誉編 なんとかなるなる

新暦〇〇二七年六月四日。




ほまれに連れられたまどかが俺達の<家族>に加わって数日、ひかりは、シモーヌやセシリアのサポートを受けながら母親としての役目を果たしていた。


なので、調査の仕事は当分は休みだ。


俺も、まどかの様子が気になるから、しばらく調査は休むことにする。


と言うか、可愛くてなあ。ずっと見てたいんだよ。しかもひかりがまた、健気に<母親>してるんだ。


が、それが高じたのか、


「おっぱいが張ってきてる……? 母乳が出る……?」


などと言いだした。


するとシモーヌが、


「強い母性に目覚めると、それによって分泌されたホルモンにより、妊娠を経なくても母乳が出る例は確かにあります。ひかりもそれでしょうね」


と説明してくれる。


「そうなのか…? いやはや、生命の神秘だな……!」


まさか妊娠出産の前におっぱいが出るようになるとか、素直に驚きだよ。


そして本当に、セシリアに<母乳マッサージ>を受けたひかりは、母乳が出るようになった。

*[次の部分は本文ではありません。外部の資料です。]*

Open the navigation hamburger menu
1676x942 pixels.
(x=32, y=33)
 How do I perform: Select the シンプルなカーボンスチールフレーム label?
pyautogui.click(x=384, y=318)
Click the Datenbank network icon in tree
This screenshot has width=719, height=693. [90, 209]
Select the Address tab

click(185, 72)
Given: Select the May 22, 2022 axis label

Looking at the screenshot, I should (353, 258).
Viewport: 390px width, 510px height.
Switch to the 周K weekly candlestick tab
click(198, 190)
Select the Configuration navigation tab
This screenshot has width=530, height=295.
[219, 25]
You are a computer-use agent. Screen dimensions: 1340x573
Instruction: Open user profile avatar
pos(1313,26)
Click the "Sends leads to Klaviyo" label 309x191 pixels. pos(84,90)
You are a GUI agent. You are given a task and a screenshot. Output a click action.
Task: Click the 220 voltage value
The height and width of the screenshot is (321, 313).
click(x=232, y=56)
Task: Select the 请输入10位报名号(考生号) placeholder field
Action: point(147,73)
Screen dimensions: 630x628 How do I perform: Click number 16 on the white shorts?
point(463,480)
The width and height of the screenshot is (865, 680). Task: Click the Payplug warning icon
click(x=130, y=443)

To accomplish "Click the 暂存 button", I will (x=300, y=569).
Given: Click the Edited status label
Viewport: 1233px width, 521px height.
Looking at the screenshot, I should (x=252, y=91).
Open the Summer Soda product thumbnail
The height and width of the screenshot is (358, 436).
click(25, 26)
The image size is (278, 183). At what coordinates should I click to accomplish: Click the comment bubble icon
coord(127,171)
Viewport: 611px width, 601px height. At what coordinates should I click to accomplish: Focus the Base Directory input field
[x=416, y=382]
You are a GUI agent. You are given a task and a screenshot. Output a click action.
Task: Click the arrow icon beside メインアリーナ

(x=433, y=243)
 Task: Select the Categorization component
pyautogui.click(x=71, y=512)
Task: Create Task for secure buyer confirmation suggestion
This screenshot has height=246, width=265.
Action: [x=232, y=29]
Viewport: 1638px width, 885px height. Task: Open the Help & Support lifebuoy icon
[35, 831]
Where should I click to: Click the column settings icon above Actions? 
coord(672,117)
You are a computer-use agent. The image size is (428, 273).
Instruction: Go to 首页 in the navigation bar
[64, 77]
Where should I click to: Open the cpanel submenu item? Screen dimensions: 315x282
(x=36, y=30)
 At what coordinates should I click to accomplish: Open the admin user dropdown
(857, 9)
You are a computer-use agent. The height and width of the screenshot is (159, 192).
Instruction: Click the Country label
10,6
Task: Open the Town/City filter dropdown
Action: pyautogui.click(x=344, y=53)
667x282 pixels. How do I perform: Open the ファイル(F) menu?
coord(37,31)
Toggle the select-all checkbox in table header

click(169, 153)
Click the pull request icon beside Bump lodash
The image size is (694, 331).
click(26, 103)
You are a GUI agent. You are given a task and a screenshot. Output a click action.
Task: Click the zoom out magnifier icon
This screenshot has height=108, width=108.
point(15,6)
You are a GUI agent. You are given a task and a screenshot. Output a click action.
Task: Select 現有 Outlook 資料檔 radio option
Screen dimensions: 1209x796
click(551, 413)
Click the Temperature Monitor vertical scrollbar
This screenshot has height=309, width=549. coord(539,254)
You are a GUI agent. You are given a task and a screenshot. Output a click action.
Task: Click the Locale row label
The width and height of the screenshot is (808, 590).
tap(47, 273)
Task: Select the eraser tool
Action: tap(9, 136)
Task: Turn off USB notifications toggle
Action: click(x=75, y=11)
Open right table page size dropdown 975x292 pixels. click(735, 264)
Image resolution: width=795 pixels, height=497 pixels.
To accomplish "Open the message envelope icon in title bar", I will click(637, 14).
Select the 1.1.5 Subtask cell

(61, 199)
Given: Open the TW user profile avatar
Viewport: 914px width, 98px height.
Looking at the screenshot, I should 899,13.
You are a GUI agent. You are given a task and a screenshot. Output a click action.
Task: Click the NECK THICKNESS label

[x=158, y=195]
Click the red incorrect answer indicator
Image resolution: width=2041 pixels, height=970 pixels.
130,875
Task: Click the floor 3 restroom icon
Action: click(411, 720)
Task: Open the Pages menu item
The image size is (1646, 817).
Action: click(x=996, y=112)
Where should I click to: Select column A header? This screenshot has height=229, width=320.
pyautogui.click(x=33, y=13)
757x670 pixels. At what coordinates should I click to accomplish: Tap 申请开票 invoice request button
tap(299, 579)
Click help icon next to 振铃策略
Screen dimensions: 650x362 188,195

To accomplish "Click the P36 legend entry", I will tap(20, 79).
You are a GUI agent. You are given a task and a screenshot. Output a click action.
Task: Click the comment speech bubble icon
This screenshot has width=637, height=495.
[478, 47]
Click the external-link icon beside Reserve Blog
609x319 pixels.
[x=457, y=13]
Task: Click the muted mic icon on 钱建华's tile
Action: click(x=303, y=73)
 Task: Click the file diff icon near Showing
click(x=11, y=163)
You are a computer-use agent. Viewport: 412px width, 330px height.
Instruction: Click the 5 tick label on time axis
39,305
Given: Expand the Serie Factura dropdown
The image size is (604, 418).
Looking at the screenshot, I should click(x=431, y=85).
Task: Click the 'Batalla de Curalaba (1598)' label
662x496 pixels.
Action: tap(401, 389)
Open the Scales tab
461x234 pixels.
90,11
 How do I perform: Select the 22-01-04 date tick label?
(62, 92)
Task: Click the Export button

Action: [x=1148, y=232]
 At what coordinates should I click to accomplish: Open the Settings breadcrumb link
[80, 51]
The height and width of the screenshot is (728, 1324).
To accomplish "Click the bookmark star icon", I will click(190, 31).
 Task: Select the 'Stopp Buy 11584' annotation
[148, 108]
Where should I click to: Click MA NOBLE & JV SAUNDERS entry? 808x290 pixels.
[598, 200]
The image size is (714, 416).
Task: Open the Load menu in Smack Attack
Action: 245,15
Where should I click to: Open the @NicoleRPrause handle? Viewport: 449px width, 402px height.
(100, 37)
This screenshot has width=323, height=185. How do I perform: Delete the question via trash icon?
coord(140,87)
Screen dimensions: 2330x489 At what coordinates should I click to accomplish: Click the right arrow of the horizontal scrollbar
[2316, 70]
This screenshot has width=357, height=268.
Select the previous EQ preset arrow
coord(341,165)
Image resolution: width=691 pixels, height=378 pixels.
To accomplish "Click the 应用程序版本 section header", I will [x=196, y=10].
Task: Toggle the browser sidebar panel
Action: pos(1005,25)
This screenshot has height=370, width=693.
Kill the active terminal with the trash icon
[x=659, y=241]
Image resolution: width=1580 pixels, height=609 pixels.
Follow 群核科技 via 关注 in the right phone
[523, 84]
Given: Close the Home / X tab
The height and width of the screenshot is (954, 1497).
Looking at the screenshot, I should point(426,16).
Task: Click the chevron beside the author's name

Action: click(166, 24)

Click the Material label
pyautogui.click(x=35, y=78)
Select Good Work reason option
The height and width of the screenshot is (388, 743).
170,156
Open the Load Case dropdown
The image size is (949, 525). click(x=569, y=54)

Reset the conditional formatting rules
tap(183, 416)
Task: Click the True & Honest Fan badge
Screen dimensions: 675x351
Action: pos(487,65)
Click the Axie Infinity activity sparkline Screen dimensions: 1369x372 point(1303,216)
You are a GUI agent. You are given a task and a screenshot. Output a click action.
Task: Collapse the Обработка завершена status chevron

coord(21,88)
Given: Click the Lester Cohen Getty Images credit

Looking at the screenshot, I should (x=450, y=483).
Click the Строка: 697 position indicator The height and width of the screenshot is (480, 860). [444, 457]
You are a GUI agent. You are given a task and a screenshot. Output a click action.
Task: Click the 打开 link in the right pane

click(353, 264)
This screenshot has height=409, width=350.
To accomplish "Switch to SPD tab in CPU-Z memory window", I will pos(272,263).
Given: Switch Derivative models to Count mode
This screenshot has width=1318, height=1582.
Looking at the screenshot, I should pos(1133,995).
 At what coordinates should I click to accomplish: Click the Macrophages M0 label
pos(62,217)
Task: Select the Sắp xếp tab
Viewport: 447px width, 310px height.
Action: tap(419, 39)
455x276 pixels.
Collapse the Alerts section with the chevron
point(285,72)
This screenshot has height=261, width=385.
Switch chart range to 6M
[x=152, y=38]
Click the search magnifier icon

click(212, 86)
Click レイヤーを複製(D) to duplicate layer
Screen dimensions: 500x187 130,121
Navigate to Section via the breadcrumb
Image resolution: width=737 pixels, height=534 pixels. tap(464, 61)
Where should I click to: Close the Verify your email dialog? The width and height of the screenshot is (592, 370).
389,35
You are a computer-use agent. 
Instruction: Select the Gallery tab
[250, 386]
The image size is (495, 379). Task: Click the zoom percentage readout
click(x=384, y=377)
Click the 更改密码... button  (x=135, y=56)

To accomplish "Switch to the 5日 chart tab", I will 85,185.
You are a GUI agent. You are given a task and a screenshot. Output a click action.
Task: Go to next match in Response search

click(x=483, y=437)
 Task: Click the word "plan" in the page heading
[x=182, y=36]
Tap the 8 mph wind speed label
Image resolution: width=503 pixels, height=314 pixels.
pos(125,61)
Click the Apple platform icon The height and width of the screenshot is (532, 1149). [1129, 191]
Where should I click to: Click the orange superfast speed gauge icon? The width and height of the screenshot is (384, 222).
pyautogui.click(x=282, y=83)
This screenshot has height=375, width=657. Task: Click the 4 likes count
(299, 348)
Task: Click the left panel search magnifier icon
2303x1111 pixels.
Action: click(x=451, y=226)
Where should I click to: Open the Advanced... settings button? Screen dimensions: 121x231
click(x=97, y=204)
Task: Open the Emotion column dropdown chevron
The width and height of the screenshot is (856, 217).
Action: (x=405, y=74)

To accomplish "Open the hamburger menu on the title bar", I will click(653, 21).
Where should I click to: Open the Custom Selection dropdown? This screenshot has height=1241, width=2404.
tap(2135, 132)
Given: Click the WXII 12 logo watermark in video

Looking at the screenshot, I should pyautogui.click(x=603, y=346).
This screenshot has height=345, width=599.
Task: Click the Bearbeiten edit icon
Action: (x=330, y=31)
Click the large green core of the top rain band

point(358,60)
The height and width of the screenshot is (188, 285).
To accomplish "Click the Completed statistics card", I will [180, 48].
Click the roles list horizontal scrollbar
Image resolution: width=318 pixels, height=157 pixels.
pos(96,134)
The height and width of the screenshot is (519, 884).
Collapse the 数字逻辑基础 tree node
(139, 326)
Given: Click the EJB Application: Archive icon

と言っても、実際に妊娠した訳ではないからか、量としては微々たるものだったが、


『母親に乳を含ませてもらう』


ことが赤ん坊にとっては大事らしく、ひかりに抱かれているとすごく落ち着いていたようだった。


ただ、一方で、


「私にも抱かせて」


あかりが抱くと、


「ふい…ふぅう、ういぃ……!」


って感じで明らかにぐずり出す。どうやらまどかにとっては完全にひかりが母親で、彼女とは違うってことが認識できているようだな。


「なんか悔しい。自信なくすわ~…!」


あかりが軽く落ち込みながらそう漏らす。


「ごめん……」


ひかりは申し訳なさそうに言う。


そこに俺は、


「気にしなくていい。まどかひかりを母親と認識したというだけのことだ。それに、あかりが穏やかに接してくれてればそのうち危険な相手じゃないってことが伝わって安心してくれる。


そこで変に意識して緊張すればそれを赤ん坊も察してしまって不安になるんだ」


ほまれ達については母親にほとんど任せてたとはいえ、ひかりあかりについては人間として育てたから、俺も積極的に関わってきた。おむつの交換もミルクもお風呂もやった。


その際に得た実感を、あかりにも伝えるんだ。


「心配しなくても、俺にもできたことだ。あかりにもできるようになる。焦らなくていい。子供の前では穏やかな気持ちでいることが大事なんだ。焦りやイライラは禁物だぞ。


だいたい父親なんて自分が生んだわけでもないのに<親>になるんだぞ? 


それを思えば接し方次第で赤の他人でも<親>にもなれる。


相手をちゃんと人間として敬うことができれば、後は『何とかなるなる』って感じで軽い気持ちでいればいい。